(This blog was originally posted on March 2, 2016)
“Winning is habit. Unfortunately, so is losing.” – Vince Lombardi
|Photo by Rick Hustead|
Winning. Losing. Some people do a lot of one; others do a lot of the other. No matter what you do, the more you practice (repeat) a behavior, the more likely it is to become a habit. And as many of us know, it can be very difficult to change an unwanted behavior because, well, change is hard.
As I explained in a previous blog titled Traditions: It’s All in the Family, the subconscious part of the mind likes and wants to do what is familiar (known), because this sense of familiarity represents “safety” and comfort. Hypnosis Motivation Institute founder John Kappas, Ph.D. proposed that human behavior is based on the subconscious mental scripts that we create during early childhood. During this time the subconscious mind is accumulating and storing various message units that will ultimately comprise the subconscious life script. We will behave and even think in ways that are consistent with it even when the script does not facilitate achievement of our personal goals. Each message is ultimately categorized as a positive (pleasure) or negative (pain) experience, and anything that the subconscious mind does not recognize falls under the category of “pain.” Even if the conscious mind questions the behavior, its logic/reasoning/will-power/decision-making faculties will be no match for the unspoken acceptance of that action, in the subconscious mind.

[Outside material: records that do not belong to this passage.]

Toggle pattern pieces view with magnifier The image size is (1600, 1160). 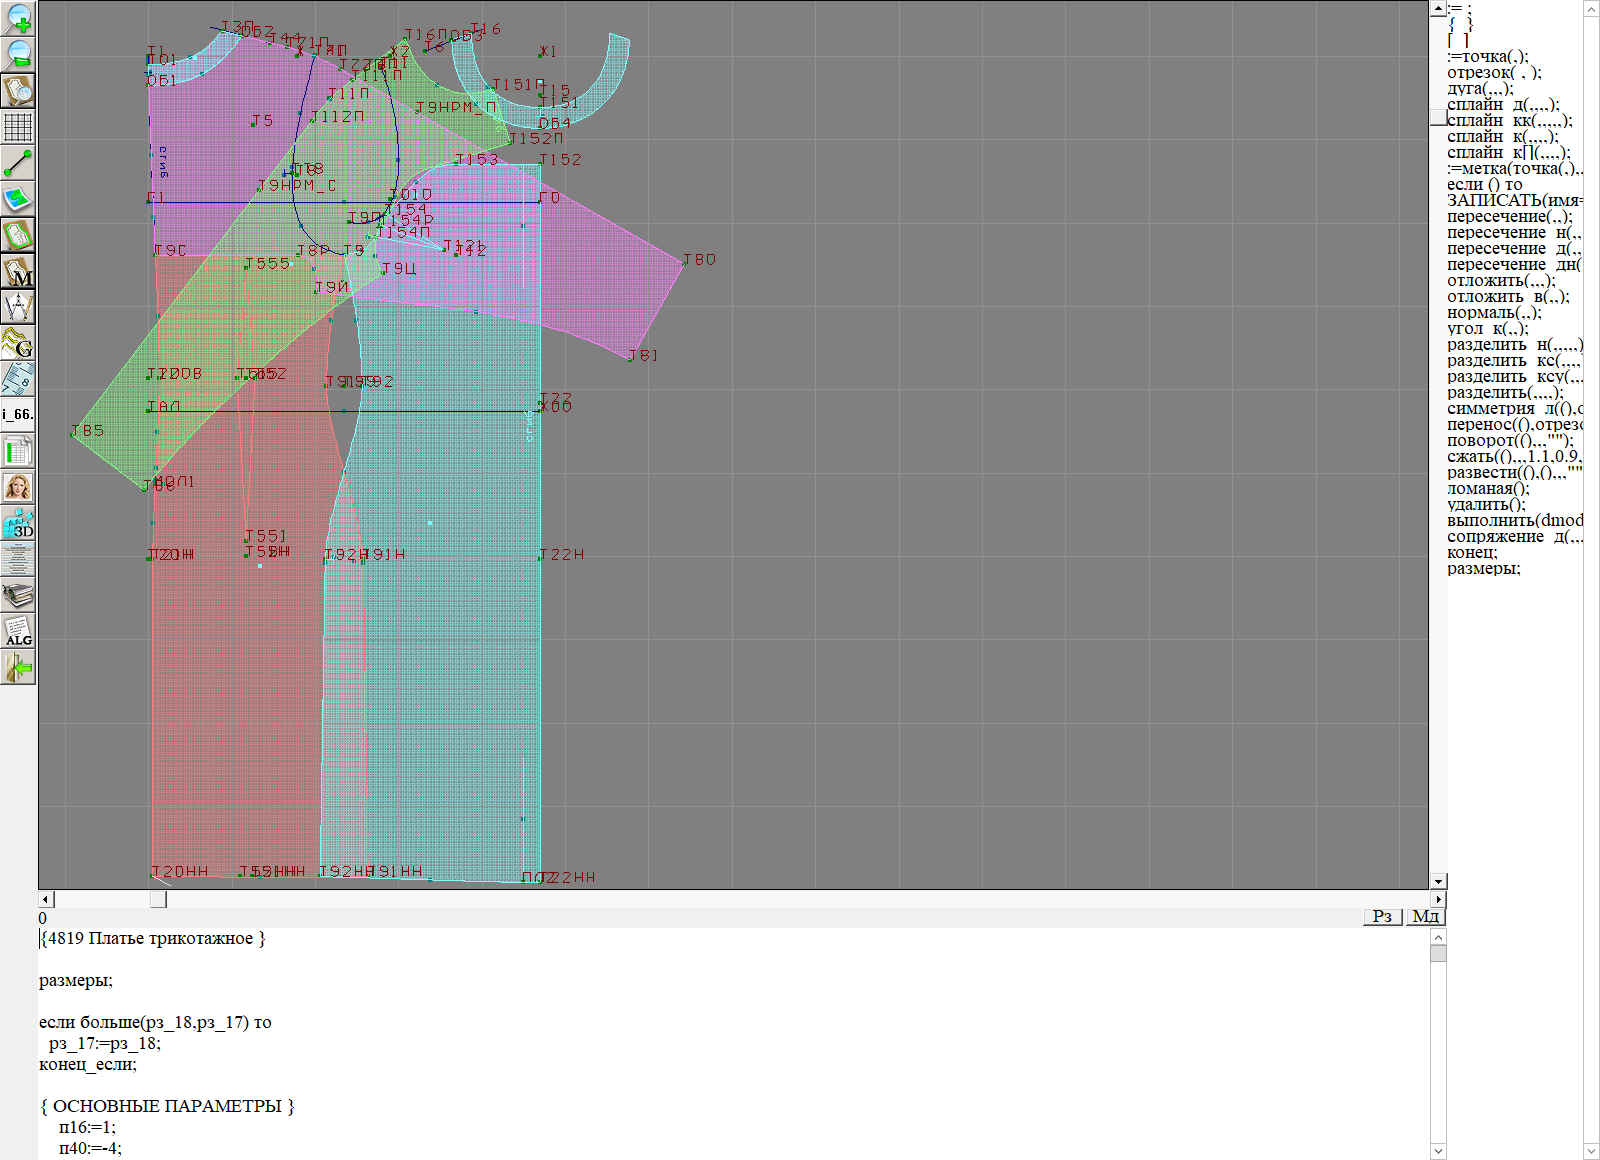coord(18,90)
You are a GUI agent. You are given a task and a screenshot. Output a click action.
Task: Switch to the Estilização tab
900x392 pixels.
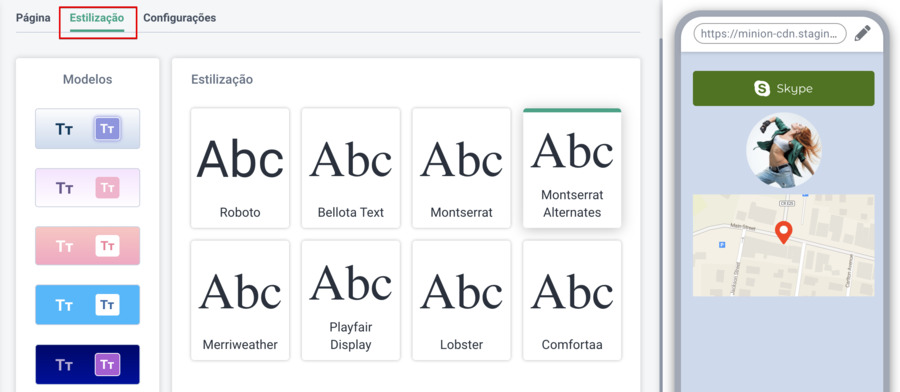(96, 18)
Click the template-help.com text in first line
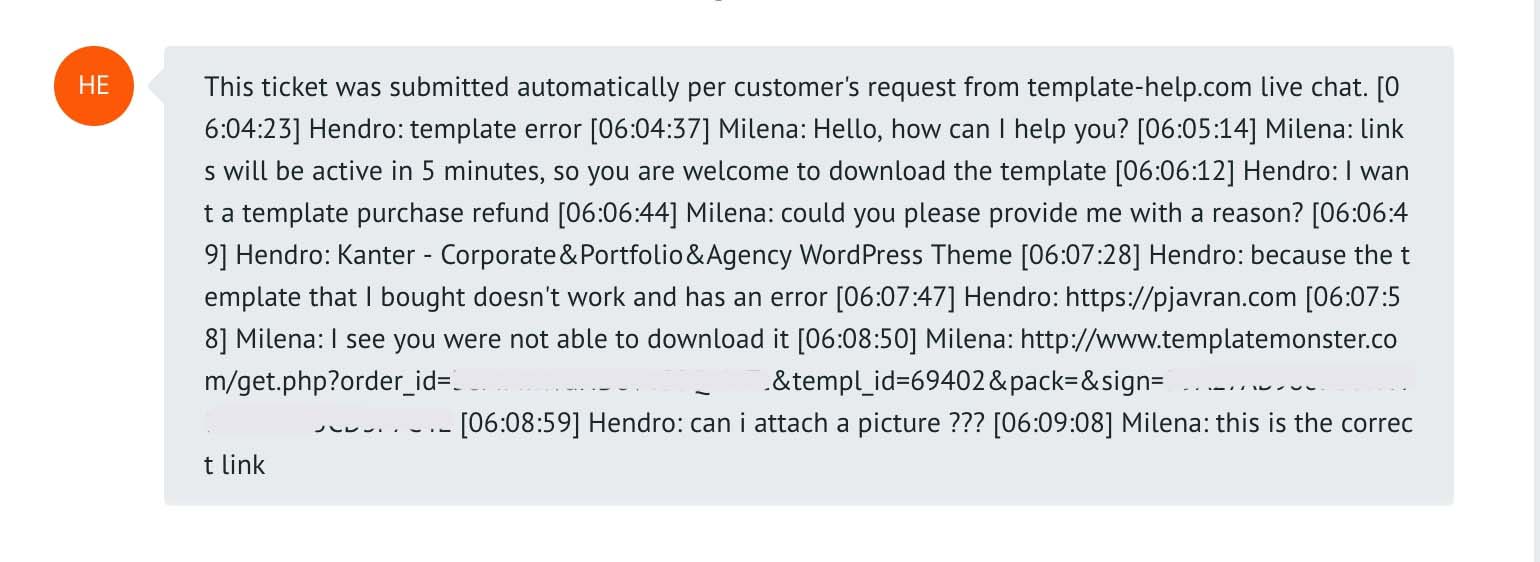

Fortunately, it is possible to change or get rid of an unwanted habit. This change starts in the conscious mind, where logic, reasoning, decision-making and reasoning faculties hold court. This is the area of the mind where we notice that this particular behavior isn’t working and is even making life more challenging for us. Noticing and deciding that you want to make this change is the first positive step to making it happen. However, the real change happens in the subconscious mind. This is the area of the mind where the subconscious mental script was originally written and continues to be carefully, lovingly nurtured to keep us comfortable. Or so we think.
Because each of us is most suggestible to ourselves, when we feel discouraged or sad or unhappy or are even hungry, we may be more likely to not only hear but also listen to those negative messages. The more down on ourselves we become, the more we subconsciously behave in ways that reinforce the feedback we give ourselves. For example, consider the individuals who are running for President right now. Pay attention to the language they are using in their campaign: “If I become President” versus “When I become President.” Have you noticed a trend whereby the individuals who say when seem to be doing better in the polls and in recent elections? Of course there are other issues at stake and to consider, but it is striking how many more candidates who seem less confident about being electable are not doing so well or have suspended their campaigns.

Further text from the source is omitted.